Our Winter 2016 open issue featured a forum on “Pacific Empires” convened by Professor Jordan Sand of Georgetown University. Based on research collaborations from a working group brought together by Professor Sand and Professor Katherine Benton-Cohen (Georgetown University), the forum explored connections between U.S. and Japanese empires in the Pacific. As Professor Sand describes the some of the research outcomes of the working group, “We considered the implications of a history from the Pacific versus a transpacific history; the political dynamics between Asian Studies and Asian American Studies; how thinking imperially reconfigures the American West and how empire has been written out of U.S. history; the imperial circuits of knowledge that linked Asian elites to one another and to North America in the early twentieth century; the points of commonality between the U.S. and Japanese empires; and ways to get past the monolithic national narratives of World War II.”
A number of the contributors to the “Pacific Empires” forum have provided syllabi for those interested in teaching the topic from a variety of perspectives, including immigration, indigeneity, and war. The syllabi are linked below for your reference.

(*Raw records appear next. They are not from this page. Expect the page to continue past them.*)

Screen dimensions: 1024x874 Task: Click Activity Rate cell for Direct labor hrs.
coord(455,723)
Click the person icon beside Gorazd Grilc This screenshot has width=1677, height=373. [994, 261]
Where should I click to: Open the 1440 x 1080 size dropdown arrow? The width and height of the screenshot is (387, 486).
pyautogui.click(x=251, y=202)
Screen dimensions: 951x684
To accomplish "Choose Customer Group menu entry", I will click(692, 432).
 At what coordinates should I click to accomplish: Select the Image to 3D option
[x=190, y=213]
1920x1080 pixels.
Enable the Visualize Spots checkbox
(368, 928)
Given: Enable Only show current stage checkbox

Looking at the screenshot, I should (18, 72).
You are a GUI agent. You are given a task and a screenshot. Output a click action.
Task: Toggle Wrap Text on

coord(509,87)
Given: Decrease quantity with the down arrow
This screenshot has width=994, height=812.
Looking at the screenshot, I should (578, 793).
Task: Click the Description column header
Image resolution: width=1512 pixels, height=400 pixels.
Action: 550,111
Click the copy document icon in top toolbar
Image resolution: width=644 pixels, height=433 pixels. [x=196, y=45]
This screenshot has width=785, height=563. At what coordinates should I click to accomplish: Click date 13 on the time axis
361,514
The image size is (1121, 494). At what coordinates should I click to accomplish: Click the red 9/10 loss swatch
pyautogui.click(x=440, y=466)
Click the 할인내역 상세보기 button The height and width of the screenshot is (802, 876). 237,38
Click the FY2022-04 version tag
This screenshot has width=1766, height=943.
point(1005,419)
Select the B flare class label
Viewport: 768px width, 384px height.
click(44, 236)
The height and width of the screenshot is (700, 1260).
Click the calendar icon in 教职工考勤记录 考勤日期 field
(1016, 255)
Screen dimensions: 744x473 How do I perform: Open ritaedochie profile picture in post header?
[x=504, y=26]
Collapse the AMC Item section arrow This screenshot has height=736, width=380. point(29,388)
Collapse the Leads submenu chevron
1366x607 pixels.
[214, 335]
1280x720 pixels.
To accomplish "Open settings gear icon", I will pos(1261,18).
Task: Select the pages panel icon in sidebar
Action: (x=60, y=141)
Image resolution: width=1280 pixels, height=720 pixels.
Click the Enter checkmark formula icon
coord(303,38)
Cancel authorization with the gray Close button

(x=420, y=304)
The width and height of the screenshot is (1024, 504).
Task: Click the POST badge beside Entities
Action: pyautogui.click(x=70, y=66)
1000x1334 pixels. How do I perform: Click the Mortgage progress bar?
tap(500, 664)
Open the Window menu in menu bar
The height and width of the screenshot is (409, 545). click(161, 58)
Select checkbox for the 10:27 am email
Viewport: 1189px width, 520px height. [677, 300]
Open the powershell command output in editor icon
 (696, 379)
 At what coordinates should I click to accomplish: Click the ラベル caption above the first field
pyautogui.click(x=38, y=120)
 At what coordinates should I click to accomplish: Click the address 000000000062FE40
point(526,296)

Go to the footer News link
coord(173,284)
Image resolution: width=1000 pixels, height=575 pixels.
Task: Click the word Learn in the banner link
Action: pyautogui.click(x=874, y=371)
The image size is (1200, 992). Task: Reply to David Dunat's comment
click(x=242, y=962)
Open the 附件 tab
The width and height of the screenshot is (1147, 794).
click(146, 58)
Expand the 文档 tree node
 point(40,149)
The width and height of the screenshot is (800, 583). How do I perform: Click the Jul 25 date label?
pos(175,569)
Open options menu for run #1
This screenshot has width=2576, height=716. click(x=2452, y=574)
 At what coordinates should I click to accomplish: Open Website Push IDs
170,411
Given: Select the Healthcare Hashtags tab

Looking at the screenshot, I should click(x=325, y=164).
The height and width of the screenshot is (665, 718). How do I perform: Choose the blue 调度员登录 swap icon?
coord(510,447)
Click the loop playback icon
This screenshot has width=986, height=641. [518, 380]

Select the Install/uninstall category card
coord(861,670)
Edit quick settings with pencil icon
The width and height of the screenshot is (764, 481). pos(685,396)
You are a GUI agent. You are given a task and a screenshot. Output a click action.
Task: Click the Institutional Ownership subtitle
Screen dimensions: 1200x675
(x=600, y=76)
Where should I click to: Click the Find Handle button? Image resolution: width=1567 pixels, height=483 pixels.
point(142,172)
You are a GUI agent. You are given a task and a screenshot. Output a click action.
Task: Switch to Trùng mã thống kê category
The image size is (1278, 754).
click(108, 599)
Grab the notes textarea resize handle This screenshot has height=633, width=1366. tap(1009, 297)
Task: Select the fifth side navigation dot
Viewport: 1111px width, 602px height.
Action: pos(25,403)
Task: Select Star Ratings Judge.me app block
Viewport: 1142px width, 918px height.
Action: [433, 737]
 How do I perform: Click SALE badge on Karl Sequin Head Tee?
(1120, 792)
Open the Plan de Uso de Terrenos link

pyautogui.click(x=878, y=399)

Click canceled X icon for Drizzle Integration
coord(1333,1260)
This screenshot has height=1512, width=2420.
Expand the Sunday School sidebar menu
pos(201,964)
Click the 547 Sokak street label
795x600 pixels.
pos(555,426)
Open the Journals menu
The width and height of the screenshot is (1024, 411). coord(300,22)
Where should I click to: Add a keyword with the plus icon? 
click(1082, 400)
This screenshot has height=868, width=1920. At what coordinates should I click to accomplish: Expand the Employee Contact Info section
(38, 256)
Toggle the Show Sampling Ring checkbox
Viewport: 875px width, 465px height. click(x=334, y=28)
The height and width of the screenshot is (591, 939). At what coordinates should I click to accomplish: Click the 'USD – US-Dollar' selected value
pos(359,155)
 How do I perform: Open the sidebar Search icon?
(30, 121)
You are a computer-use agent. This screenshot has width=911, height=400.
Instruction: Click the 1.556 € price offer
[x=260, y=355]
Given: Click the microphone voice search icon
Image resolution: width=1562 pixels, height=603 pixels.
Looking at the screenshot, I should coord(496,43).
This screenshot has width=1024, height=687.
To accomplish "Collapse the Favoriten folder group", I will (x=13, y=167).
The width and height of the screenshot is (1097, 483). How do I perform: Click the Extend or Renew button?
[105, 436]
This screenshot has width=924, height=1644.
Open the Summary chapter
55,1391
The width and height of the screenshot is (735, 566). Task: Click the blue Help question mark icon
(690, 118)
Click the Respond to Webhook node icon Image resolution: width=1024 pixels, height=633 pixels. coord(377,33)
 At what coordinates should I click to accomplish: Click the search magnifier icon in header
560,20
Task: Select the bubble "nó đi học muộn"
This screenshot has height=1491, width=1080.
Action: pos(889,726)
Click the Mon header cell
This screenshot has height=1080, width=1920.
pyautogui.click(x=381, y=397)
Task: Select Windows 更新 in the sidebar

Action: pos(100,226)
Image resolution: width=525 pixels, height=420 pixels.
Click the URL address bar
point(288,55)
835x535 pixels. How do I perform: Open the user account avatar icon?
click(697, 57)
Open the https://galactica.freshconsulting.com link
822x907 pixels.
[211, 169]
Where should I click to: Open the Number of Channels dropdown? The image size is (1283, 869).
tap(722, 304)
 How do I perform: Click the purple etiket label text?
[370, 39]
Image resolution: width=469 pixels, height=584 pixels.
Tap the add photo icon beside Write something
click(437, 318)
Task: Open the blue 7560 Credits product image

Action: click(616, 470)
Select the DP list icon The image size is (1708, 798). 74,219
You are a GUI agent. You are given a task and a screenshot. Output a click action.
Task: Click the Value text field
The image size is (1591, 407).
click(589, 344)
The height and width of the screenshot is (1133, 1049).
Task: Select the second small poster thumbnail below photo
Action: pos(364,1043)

Professor Eiichiro Azuma, University of Pennsylvania: “American Expansion in the Pacific”
Professor Katherine Benton-Cohen, Georgetown University: “Immigration in American History”
Professor David Chang, University of Minnesota: “American Colonialism and Indigenous Histories”
Professor Takashi Fujitani, University of Toronto: “The Asia Pacific War”
Professor Jordan Sand, Georgetown University: “Pacific Empires”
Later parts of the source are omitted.